Fact: One in four people around the world will be affected by mental health at some point in their lives. (World Health Organization). However ⅔ of people with a mental health condition won’t seek help. If you aren’t experiencing mental health symptoms, odds are someone you love is. Also, suicide is the second leading cause of death for 15-24 year olds.
Myth #2: Youth don't experience mental health problems.
Half of all mental health disorders show first signs before the age of 14. Two/thirds of mental health disorders show their first signs before the age of 24. Eating disorders can develop as young as 8 years old.
Myth #3: Having a mental illness makes me different.
A mental health diagnosis is incredibly common; one in five individuals will be diagnosed with a mental illness throughout their life. There are other people just like you! A mental illness may be a part of who you are, but it doesn't define you. Don't let others' judgments hold you back from being you - the right people will stick by you no matter what diagnosis you have!
Myth #4: Having a mental health condition means I'm not strong enough to face my problems.

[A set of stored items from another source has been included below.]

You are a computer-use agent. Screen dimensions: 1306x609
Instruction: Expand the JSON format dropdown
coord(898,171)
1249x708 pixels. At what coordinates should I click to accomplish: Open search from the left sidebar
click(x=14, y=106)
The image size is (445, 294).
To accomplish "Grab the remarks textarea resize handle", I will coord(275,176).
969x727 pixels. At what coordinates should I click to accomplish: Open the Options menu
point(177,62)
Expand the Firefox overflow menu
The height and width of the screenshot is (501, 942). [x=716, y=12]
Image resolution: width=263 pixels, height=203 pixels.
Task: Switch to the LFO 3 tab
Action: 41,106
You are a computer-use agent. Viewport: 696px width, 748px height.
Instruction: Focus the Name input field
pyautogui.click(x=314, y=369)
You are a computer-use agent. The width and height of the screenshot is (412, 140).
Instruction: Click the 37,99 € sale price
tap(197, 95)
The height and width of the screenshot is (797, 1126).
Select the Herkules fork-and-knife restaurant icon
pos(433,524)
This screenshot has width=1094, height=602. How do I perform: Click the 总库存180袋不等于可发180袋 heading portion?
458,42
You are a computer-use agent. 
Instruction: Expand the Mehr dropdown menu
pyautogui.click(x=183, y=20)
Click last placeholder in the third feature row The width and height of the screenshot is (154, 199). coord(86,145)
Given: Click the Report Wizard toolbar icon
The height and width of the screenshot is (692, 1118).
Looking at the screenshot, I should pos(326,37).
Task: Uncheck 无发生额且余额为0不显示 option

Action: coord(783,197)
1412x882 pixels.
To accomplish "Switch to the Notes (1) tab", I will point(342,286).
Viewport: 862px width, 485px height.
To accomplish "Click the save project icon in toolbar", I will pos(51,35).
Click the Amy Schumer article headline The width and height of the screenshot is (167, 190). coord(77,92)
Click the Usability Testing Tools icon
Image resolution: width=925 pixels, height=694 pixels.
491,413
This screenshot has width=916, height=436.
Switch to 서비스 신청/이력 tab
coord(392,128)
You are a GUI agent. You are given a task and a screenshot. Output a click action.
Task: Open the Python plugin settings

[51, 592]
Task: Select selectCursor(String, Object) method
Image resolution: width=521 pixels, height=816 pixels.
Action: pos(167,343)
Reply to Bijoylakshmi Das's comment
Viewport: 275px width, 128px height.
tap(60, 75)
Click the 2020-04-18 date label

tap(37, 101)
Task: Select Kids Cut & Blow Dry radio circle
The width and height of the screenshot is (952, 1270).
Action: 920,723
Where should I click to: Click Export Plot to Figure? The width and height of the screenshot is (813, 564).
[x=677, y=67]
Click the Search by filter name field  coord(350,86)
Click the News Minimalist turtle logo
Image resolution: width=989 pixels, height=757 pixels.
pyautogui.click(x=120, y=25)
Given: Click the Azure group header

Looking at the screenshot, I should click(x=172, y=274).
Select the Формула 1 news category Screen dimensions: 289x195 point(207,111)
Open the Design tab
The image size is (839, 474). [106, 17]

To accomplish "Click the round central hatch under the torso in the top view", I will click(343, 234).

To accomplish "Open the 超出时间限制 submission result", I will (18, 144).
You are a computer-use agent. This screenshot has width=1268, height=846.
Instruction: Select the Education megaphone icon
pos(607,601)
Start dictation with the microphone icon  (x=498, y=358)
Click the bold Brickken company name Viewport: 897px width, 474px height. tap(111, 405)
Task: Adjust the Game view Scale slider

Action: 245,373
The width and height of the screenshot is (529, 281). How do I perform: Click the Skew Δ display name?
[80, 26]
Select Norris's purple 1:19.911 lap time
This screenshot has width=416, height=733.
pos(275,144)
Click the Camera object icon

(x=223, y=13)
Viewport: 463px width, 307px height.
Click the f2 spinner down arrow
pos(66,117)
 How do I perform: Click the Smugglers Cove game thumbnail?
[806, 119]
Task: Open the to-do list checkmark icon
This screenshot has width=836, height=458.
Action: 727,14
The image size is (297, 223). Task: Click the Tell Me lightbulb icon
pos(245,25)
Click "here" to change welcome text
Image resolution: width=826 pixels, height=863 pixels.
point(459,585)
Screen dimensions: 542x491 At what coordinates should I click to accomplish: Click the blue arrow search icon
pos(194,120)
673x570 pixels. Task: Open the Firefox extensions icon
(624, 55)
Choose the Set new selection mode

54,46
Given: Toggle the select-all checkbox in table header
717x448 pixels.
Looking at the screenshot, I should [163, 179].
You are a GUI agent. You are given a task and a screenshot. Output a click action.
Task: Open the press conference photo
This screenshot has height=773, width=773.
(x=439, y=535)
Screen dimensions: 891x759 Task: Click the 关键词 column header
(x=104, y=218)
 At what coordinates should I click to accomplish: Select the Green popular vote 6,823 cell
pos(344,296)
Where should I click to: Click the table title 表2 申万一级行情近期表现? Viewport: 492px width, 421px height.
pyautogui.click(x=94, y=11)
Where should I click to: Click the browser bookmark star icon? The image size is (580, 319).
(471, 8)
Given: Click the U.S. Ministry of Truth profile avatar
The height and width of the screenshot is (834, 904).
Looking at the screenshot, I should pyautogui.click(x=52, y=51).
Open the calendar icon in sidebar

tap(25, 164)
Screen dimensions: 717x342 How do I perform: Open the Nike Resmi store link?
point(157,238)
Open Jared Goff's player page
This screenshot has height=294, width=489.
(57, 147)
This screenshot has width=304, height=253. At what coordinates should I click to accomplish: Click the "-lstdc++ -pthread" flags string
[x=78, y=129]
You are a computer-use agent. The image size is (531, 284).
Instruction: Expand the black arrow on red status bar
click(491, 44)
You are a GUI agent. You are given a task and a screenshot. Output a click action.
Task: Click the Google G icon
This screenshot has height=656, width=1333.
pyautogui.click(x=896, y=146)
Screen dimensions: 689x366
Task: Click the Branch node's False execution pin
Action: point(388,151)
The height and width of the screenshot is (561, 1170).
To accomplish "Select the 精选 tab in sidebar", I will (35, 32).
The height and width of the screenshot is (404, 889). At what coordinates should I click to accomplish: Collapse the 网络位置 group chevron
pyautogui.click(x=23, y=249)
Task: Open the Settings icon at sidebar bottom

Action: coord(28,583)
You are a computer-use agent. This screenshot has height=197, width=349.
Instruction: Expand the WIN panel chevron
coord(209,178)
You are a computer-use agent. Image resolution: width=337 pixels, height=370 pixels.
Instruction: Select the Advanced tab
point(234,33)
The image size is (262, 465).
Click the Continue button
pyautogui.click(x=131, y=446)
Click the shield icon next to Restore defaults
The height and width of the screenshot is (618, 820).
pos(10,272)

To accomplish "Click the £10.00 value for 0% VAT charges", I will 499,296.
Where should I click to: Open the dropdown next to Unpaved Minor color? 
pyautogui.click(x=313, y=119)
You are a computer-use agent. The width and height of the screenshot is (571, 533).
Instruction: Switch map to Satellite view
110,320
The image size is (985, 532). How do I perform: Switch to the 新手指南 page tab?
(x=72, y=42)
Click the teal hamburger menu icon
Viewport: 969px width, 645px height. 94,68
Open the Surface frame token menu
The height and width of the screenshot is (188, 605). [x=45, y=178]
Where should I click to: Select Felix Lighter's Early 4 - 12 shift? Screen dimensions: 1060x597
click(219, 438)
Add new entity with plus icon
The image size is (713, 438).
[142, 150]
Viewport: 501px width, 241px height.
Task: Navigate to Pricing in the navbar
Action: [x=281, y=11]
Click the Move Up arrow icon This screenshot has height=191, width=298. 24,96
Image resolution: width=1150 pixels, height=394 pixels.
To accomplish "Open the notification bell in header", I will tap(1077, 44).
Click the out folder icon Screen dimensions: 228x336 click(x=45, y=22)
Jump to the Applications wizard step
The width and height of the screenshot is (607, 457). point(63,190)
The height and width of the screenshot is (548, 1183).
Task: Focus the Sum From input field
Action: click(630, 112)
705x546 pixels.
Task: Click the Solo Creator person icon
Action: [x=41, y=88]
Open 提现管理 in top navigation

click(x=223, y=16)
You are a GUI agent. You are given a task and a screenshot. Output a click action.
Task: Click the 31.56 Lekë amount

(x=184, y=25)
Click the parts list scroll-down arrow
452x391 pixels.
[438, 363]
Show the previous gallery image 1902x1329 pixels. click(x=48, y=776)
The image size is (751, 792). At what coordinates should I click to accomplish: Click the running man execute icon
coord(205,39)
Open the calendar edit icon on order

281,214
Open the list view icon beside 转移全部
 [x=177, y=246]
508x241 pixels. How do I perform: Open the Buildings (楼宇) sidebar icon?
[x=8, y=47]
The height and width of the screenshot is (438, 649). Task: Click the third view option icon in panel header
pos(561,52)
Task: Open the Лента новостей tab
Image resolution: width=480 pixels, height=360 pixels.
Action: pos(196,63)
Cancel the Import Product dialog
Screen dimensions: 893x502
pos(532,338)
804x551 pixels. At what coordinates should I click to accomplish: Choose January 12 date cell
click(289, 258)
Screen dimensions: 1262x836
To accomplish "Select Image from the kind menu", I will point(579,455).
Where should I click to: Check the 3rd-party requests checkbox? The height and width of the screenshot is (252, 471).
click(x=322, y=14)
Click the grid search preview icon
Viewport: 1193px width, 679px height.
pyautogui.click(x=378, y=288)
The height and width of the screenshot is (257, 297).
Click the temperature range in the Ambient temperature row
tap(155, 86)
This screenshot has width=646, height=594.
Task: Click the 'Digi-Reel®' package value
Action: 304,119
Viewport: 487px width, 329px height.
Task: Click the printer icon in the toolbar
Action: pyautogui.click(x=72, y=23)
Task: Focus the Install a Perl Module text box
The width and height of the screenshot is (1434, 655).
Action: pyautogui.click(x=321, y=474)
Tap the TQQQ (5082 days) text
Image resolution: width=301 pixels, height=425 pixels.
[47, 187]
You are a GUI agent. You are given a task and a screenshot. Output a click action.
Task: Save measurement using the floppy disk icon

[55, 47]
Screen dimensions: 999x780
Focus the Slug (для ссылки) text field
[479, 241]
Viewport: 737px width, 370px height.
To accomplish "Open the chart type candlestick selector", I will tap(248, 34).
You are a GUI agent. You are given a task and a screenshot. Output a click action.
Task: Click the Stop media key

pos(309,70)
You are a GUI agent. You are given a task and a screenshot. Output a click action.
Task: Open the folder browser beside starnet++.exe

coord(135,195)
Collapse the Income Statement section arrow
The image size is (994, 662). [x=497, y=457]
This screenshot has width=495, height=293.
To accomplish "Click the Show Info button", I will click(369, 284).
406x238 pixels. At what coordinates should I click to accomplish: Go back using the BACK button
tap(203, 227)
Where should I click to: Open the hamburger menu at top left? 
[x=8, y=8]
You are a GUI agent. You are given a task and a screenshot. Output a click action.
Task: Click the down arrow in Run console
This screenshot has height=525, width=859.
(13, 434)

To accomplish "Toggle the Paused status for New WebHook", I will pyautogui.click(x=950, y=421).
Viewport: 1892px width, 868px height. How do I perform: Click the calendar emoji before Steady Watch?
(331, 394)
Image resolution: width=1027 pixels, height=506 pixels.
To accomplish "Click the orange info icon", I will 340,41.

Many factors go into a mental health condition including: genetic predisposition, traumatic experiences, history of abuse, brain chemistry, and family history. Medications may be necessary to adjust brain chemistry or therapy to address traumatic experiences. Reaching out for help is an act of bravery, not weakness
Myth #5: I can't do anything for someone experiencing a mental illness.
Friends, family, and loved ones are a huge part of the path to wellness. Only 44% of adults and less than 20% of children with mental health problems ever receive the treatment needed to better their quality of life. You can help by: reaching out to your loved one, offering a listening ear, provide resources to mental health services, refuse to use stigmatizing labels like “crazy” or “psycho”and, possibly most importantly, treating them with respect and love.
Myth #6: I will be negatively impacted by my mental illness for life.
With the appropriate treatment and care, recovery is possible! Although your mental illness is likely to be with you for life, this does not mean that it defines you. You will learn coping skills and perhaps take a prescribed medication, but you will still be able to do all of things you plan to do! You are a recovery champion.
MYTHS VS. FACTS
We're decoding the most common mental health myths and giving you the facts!
The topic of mental health often comes with negative perceptions, judgment and fear of the unknown.
To Be Honest wants to address some of the common misconceptions about mental health and set the
record straight to show how mental health is common and more ordinary than you might believe.